Cabin Fever (2)

I’m gradually connecting to my inner hermit and discovering that there are benefits in not tearing around all day trying to fit 48 hours worth of living and doing into every 24. Was it only three weeks ago that it was normal to choose whether to have supper or a shower before going out because there wasn’t time to do both? Or getting up at 6am to finish a commission which was due to be submitted the previous day? The boatyard is silent, apart from the cry of curlew and oystercatcher and the weather has been too cold for all but the hardiest of my friends to wander down for their daily walk, clamber over the flood gates which are shut for the duration, and chat from a safe distance.

The turning point for me was to impose a gentle structure on each day, to focus on specific projects rather than faff around dipping into everything and achieving nothing. It also helped me to gather myself together that I ignored my phone for a while, and I apologise to my friends for my rudeness in not replying to messages for a while or getting in touch as often as I should. I am fortunate to live in a place with a great community spirit and we’re all keeping in close touch, helping each other out.

I have no television and I’ve not had the radio on, not to put my head in the sand but to get the news once a day from a couple of sensible websites, at a time of my choosing. (When did it become normal that news is repeated on the hour every hour? Does no-one every question it? What does it do to us?) My work days have now regained a degree of purpose (providing I can work out what day of the week it is, of course) and I try to spend my solitary evenings productively, reading, writing, practising my harp… oh all right, you’re more like to find me with a laptop on my knee and bottle of wine by my side, binge-watching my old boxed set of Blackadder DVDs. But I’m trying!

Wheelhouse studio

One way or another, work is progressing on my various projects, and this week I’ve been working on chapter two of my book on how to draw. Here’s the latest draft for you to download free if you’d like to give it a try:

If you’ve got time on your hands (I suspect some of you might!), give some of the exercises a go and do give me your honest feedback so that I can make the book as clear and helpful as possible.

If you missed Chapter One, hop back to last week’s blog post and you can download it there.

I also have a question for all of you who draw or paint at whatever level. My book is not just about how to draw, but why it’s good for us, regardless of the outcome.
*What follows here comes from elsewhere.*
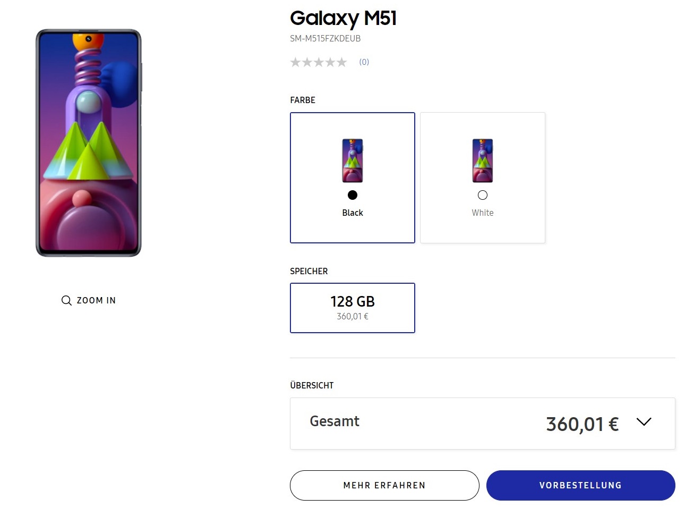This screenshot has width=694, height=516.
Task: Click the fifth rating star
Action: click(x=341, y=63)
This idea is not new, but it has recently resurfaced in our age of over-consumption where we are starting to rediscover a basic truth – it’s doing things that engage us fully with life that makes us happy rather than acquiring more and more ‘stuff’. I thoroughly recommend Andrew Marr’s wonderful book ‘A Short Book about Drawing’, as it’s about why we create rather than how to. Marr exposes the myth that ‘to live well means to devour’, and he looks at why creating something for ourselves, however amateur, is important to us. ‘To make is to have a sense of yourself, a personal dignity which you can’t get from consuming….’

Anyway, what I’m trying to ask is this – why do you draw? Why is it satisfying, what keeps you going even if you don’t like the results? And when you give up, is it from frustration at your lack of skill? Let me know what keeps you wanting to try, what keeps you coming back to art workshops and classes. Do you get so worried about the end product that you forget to enjoy the process, the pleasure to be gained by sitting still and observing something wholeheartedly? I know (I think!) why I draw, and why I find inspiration in teaching others to do it, but I’d be interested in your views.
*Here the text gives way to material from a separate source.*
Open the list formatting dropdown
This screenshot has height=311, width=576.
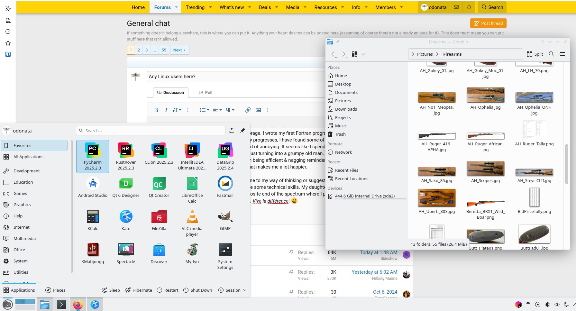point(204,110)
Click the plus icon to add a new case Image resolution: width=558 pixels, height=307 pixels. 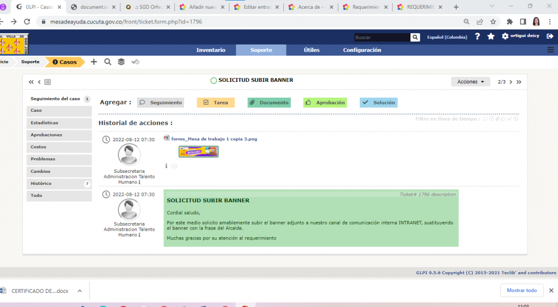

Thanks everyone who responded to the last chapter, all your suggestions have been a great help.

Keep on scribbling, making, doing, playing!


3 thoughts on “Cabin Fever (2)”

  1. Carlos Cerruti says:

    I am interested

  2. Colin George says:

    Yea, wise words………and a plesureble read I didn’t know the wondeful Mr Marr was into drawing! Must look out for that book.

  3. MARIA BURTON says:

    I WAS LUCKY ENOUGH TO ATTEND ONE OF YOUR COURSES AT WOODBRIDGE A COUPLE OF YEARS AGO. DELIGHTED TO DISCOVER YOUIR BLOG WHICH PROMPTED ME TO PICK UP THE PENCIL AND GET ON WITH IT INSTEAD OF THINKING ABOIT IT!